A new study suggests they have some work to do, as the fund-raisers themselves tell it. The survey of 270 major and planned giving officers at a range of colleges and universities, which was produced by Ruffalo Noel Levitz, suggests that the fund-raisers don't spend time on the activities they believe are most important, aren't armed with the most helpful information and are judged more on activity than on success.

"The bottom line is that they're not spending enough time meeting with the people most likely to give," said Brian Gawor, vice president of research in Ruffalo Noel Levitz's fund-raising management division and an author of the study.

The average fund-raiser in the survey was responsible for a total of 142 prospective donors of major or planned gifts, which are the kind of sizable gifts that institutions depend on to endow the sorts of scholarship programs that many institutions are banking on to keep college affordable as tuitions rise. Yet the officers visit with only about half of those prospects (52 percent) a year.

A majority of those surveyed (55 percent) said they spent less time on that wooing process than they would like.
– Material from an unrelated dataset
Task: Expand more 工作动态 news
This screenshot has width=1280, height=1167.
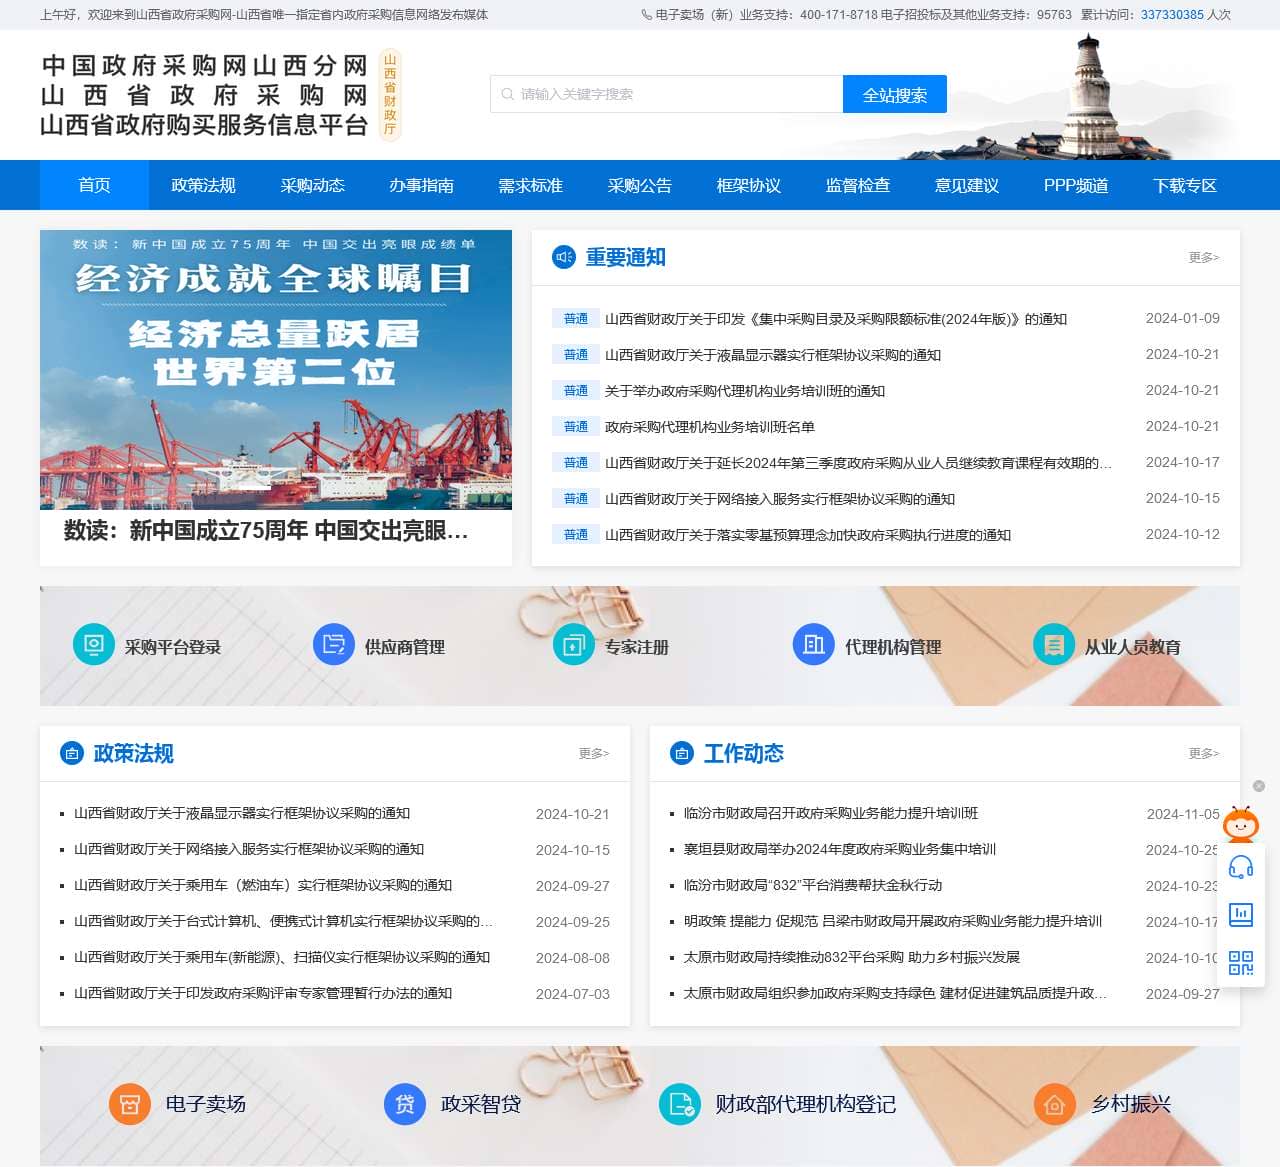Action: pos(1203,754)
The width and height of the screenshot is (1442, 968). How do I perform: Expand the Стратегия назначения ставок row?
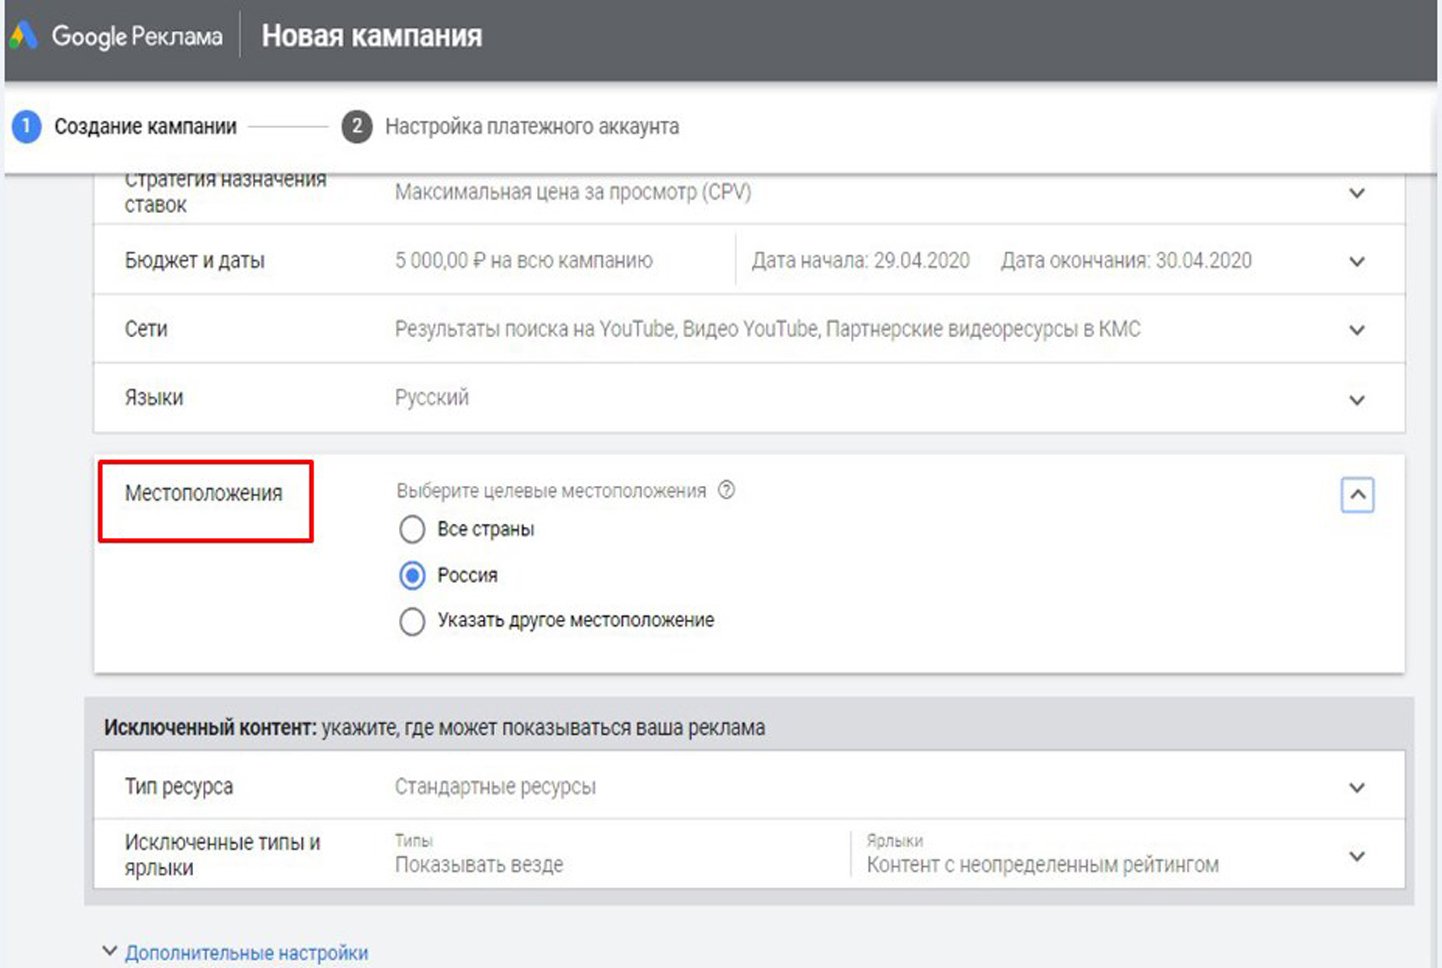click(x=1357, y=193)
One in six donors said they spent too much time on identification and discovery of potential donors, and one in 10 said they spent too much time on qualifying (judging the viability of) potential donors.
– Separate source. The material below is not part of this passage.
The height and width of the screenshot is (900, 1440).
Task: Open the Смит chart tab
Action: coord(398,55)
Barely a quarter of the surveyed giving officers said that the primary tool used to decide which prospects to approach -- wealth ratings -- was "very effective" or "quite effective." And respondents said on average that only 37 percent of the prospective donors in their pools were, upon deeper analysis, "truly qualified" to make the sort of major donation the officers are seeking.

That suggests, said Gawor, that many officers have insufficient information with which to do their jobs. "Why are gift officers going into this cold?" he said.

Colleges and universities may also be judging the success of their fund-raisers using the wrong criteria, Gawor said. Asked about the top metrics used to judge their productivity, 85.4 percent said dollars raised, while the second and third criteria were total number of donor meetings and total number of solicitations they made to donors (72 and 61 percent, respectively). Lagging at 27 percent was solicitation success percentage, which is more closely tied to productivity.